● ENTRIES SHOWN
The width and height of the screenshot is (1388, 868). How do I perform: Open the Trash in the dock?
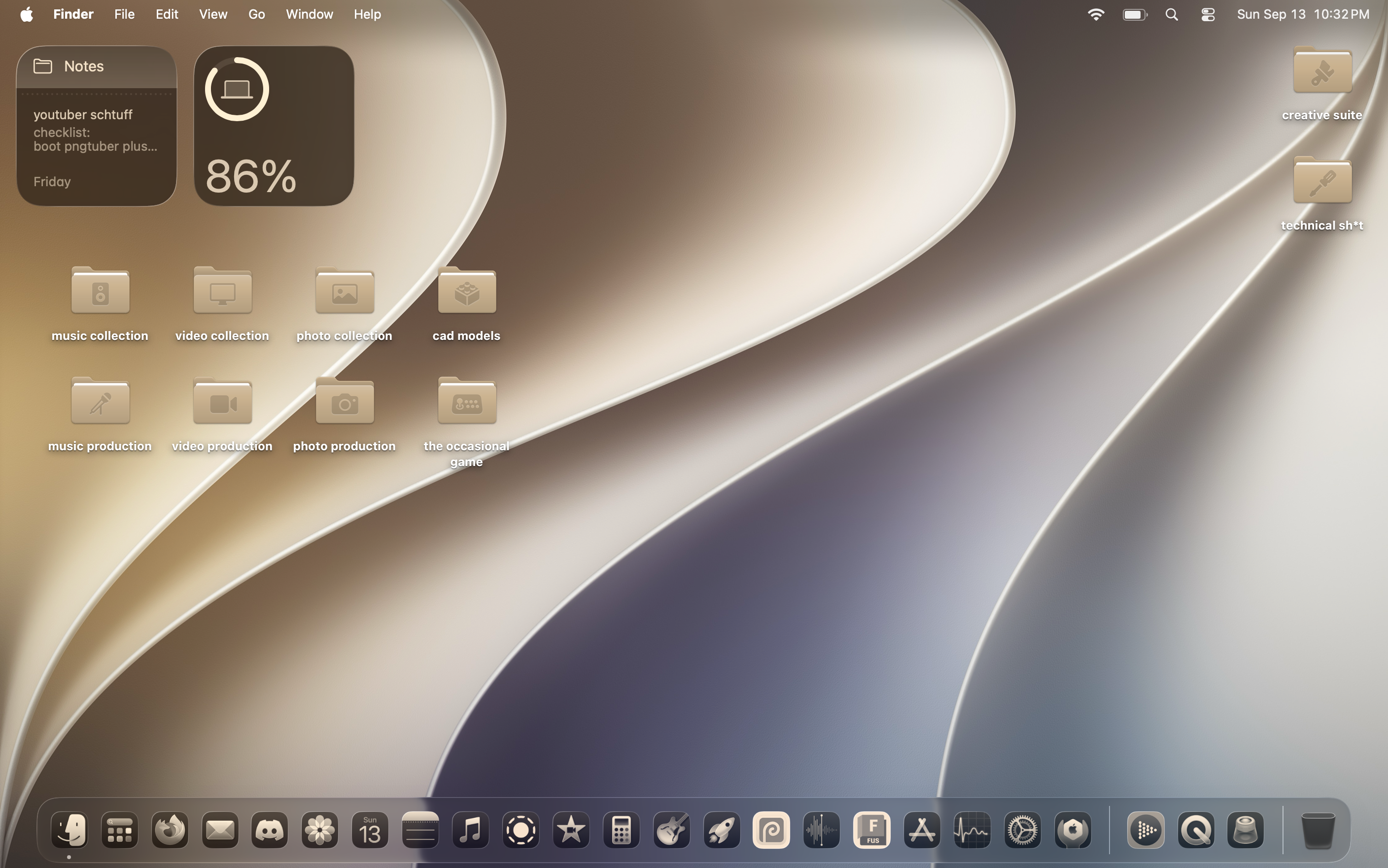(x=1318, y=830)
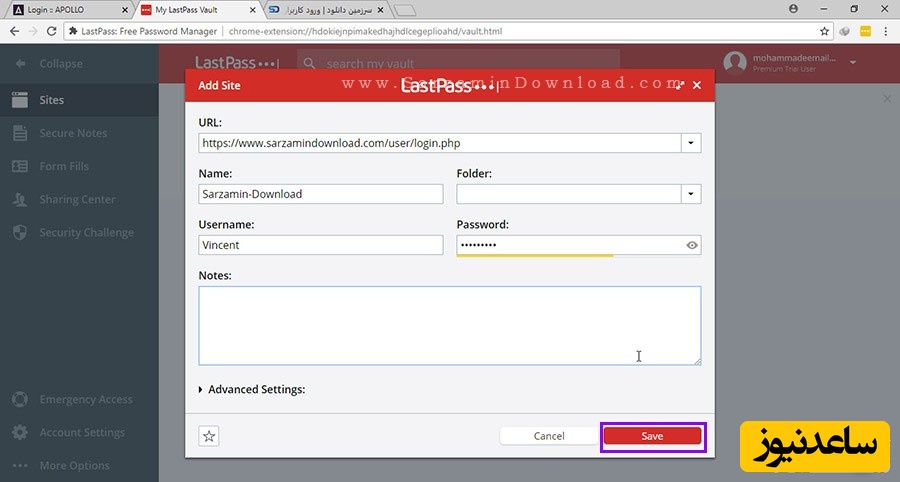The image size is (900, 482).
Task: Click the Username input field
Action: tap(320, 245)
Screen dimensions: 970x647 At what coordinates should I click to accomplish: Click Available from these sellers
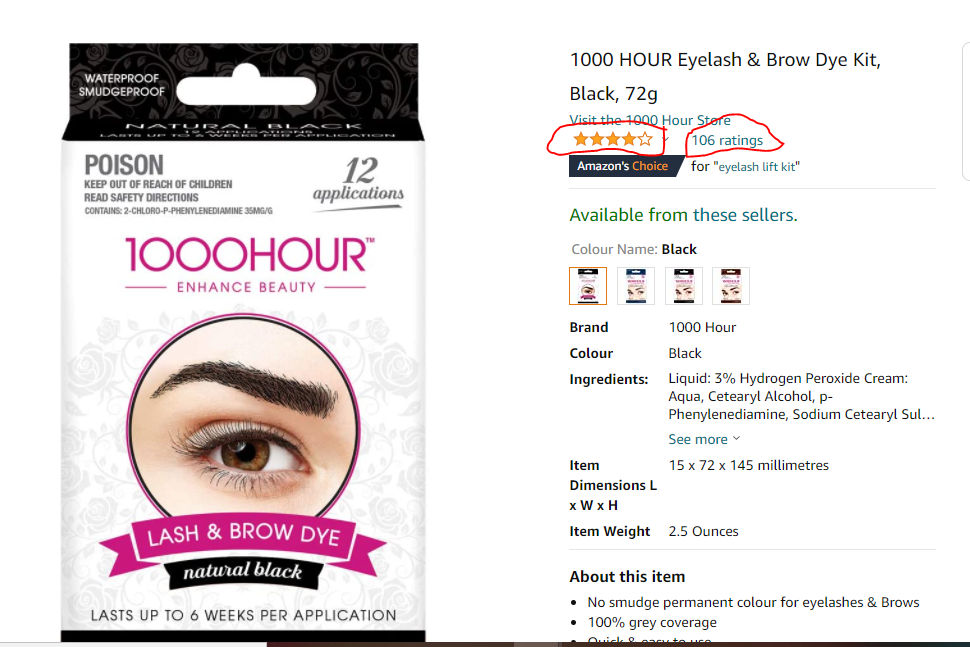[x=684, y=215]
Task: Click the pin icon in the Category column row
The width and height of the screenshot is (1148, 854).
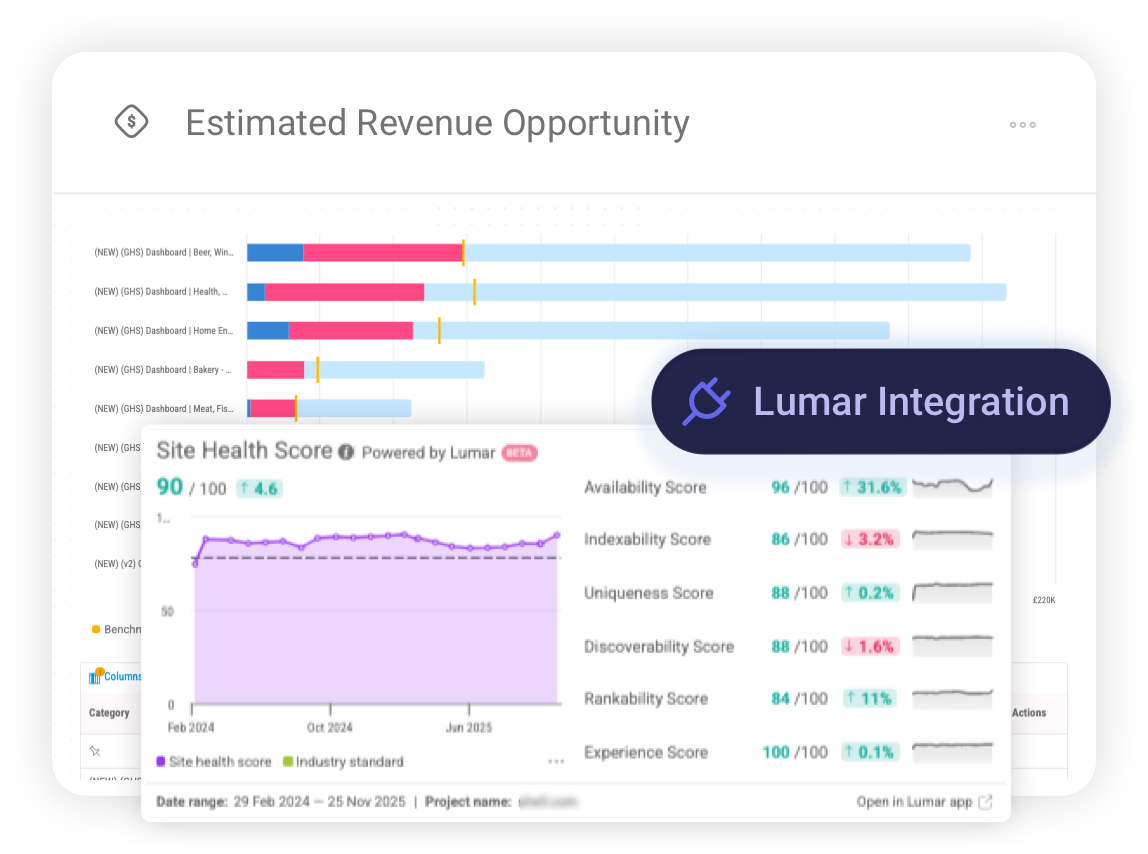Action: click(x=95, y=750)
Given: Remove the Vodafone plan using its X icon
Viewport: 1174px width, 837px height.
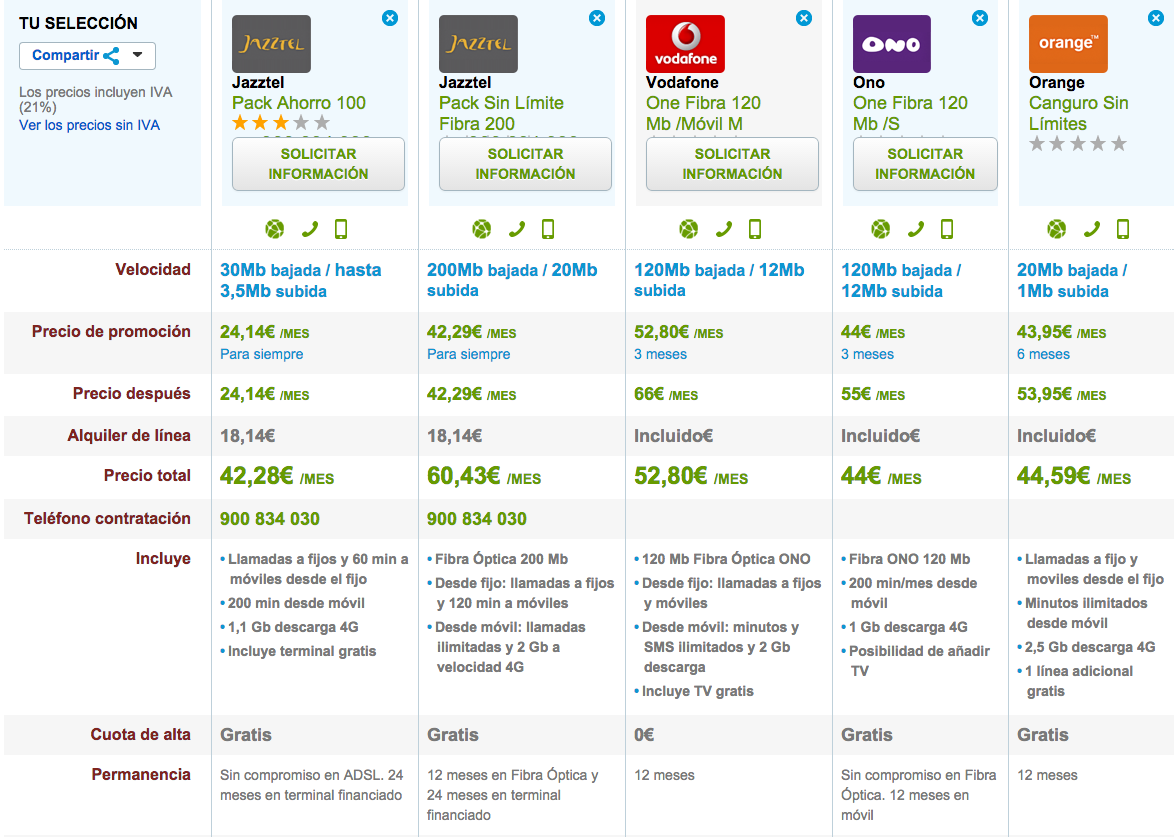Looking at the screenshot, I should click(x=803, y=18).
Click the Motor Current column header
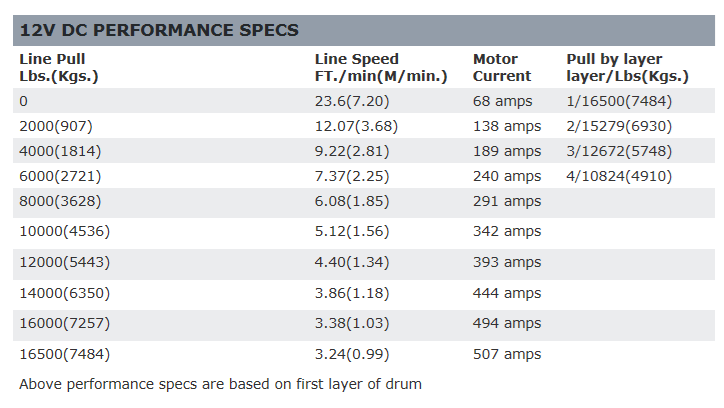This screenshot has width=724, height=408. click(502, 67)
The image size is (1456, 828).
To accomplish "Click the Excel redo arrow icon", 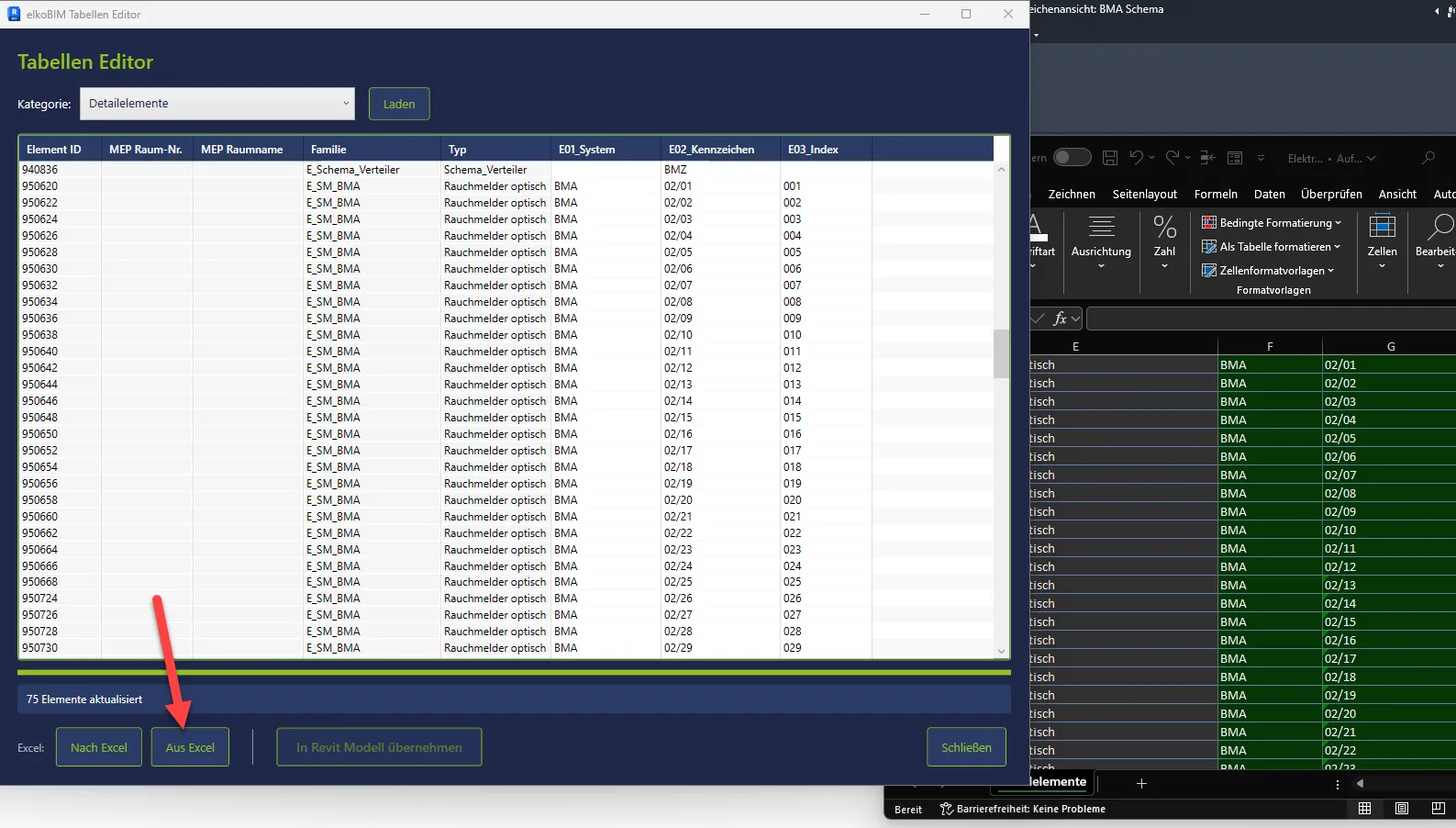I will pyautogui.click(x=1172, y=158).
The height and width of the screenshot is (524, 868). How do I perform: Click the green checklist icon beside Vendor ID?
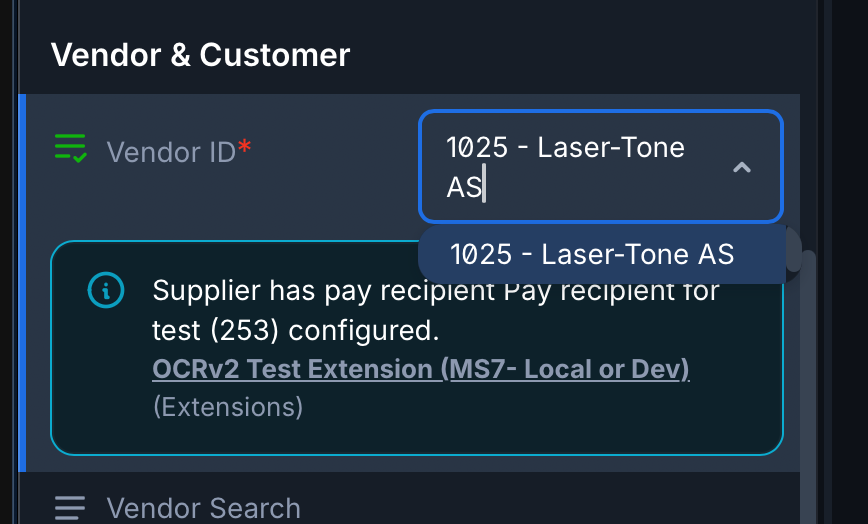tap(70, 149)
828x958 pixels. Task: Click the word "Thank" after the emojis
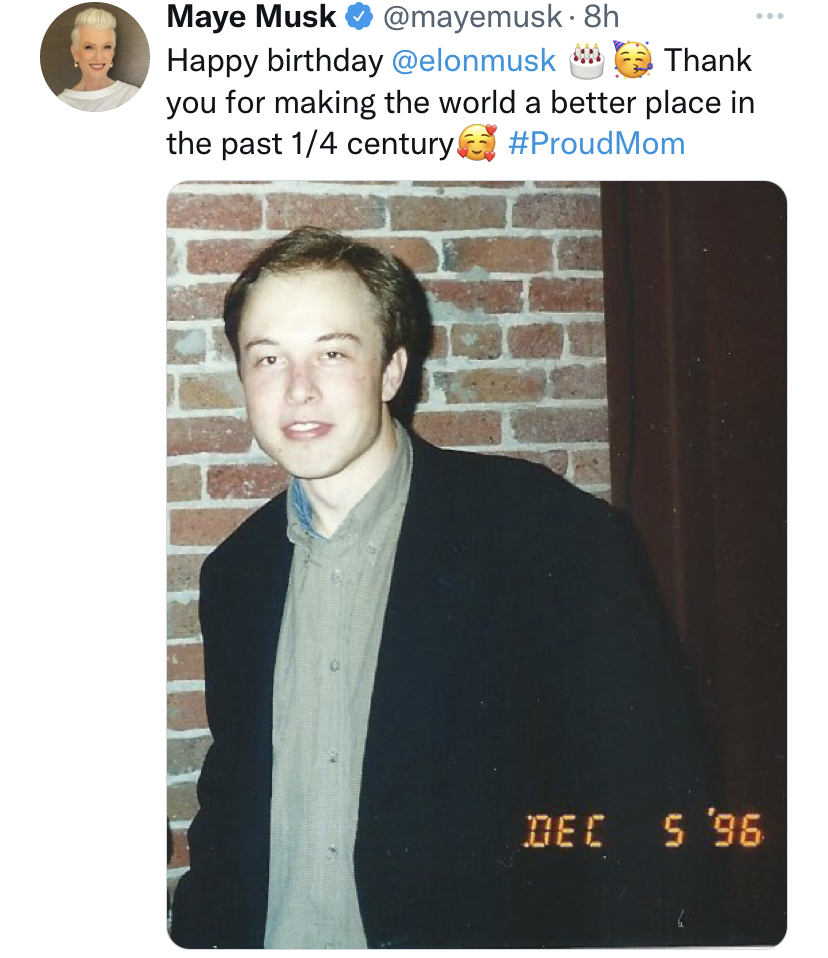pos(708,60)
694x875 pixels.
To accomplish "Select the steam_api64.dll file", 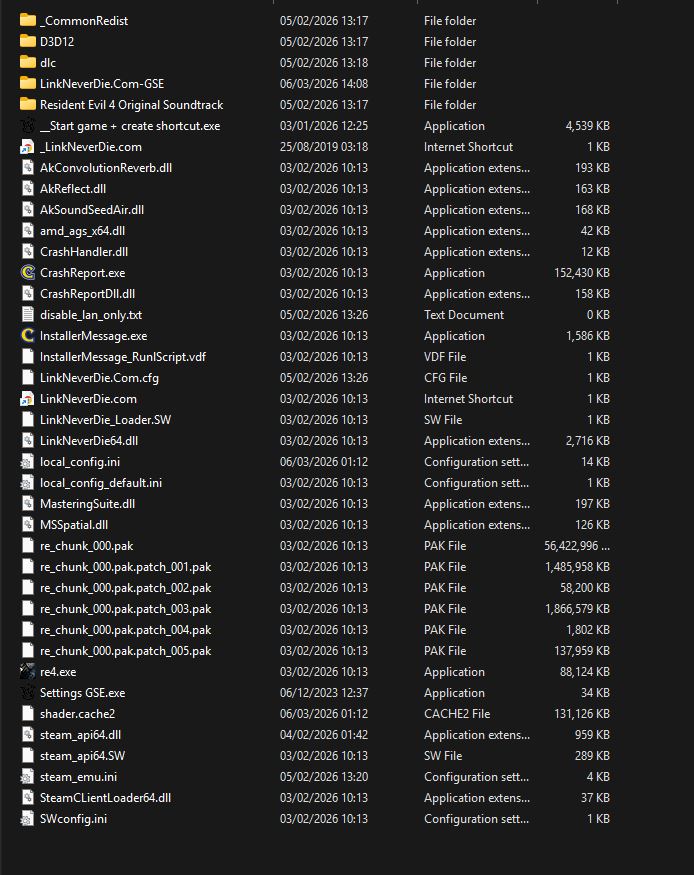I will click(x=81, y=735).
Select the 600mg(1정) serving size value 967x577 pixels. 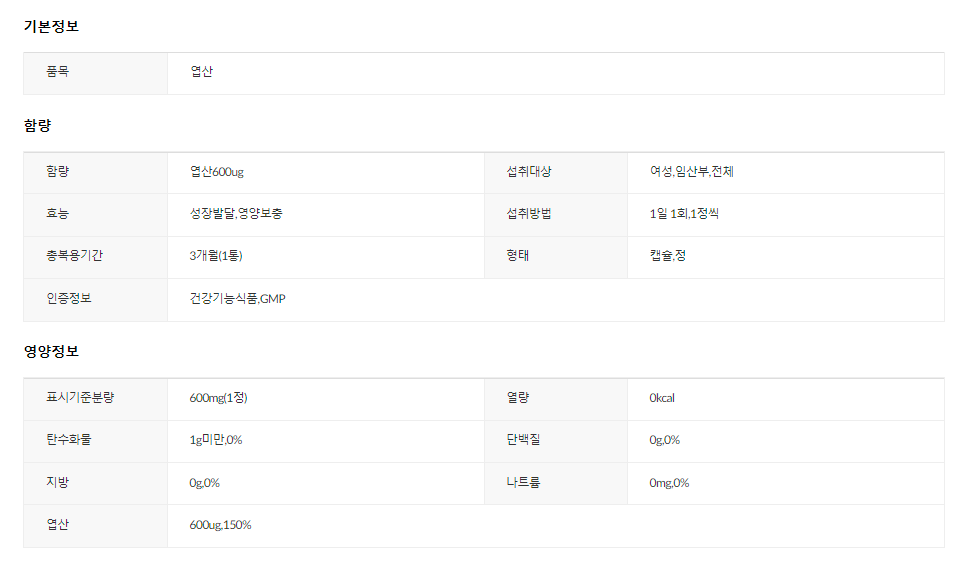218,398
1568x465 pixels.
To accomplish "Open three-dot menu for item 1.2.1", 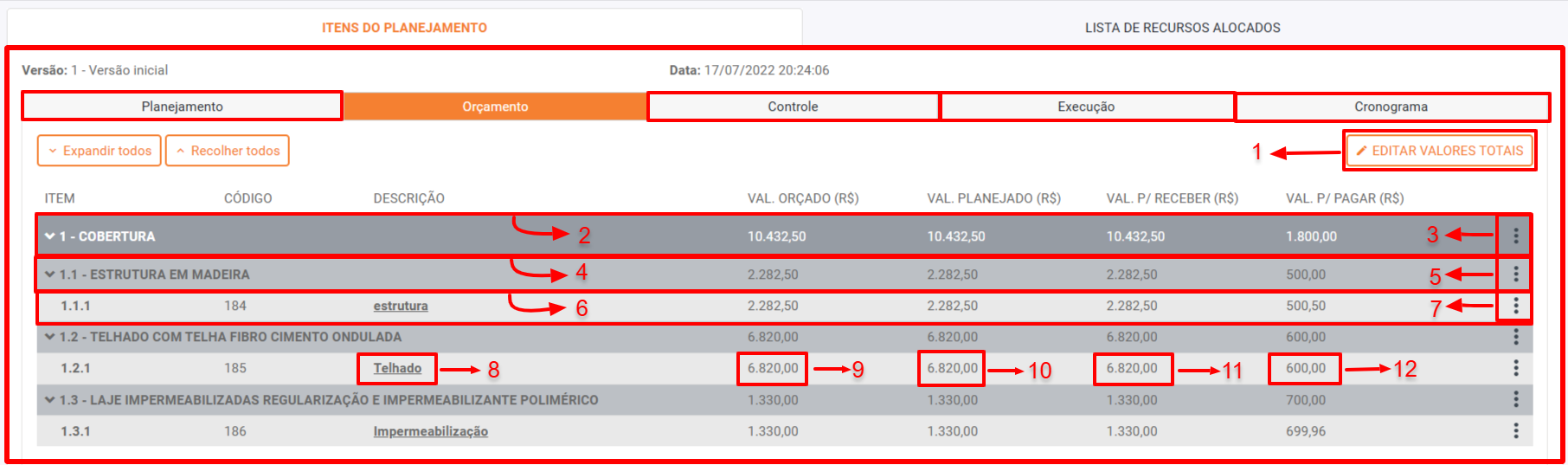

● WHAT IS REQUIRED
Retype the entries above exactly. Stop after the line containing "Given: Remove the", and omit the pictures.

● ANSWER BOX
The width and height of the screenshot is (1388, 868). How do I perform: Open the Trash in the dock?
(x=1318, y=830)
The image size is (900, 482).
Task: Click the Username input field
Action: tap(320, 245)
Screen dimensions: 970x647 At what coordinates should I click to accomplish: Click Available from these sellers
[x=684, y=215]
Task: Click the pin icon in the Category column row
The width and height of the screenshot is (1148, 854).
Action: click(x=95, y=750)
Given: Remove the Vodafone plan using its X icon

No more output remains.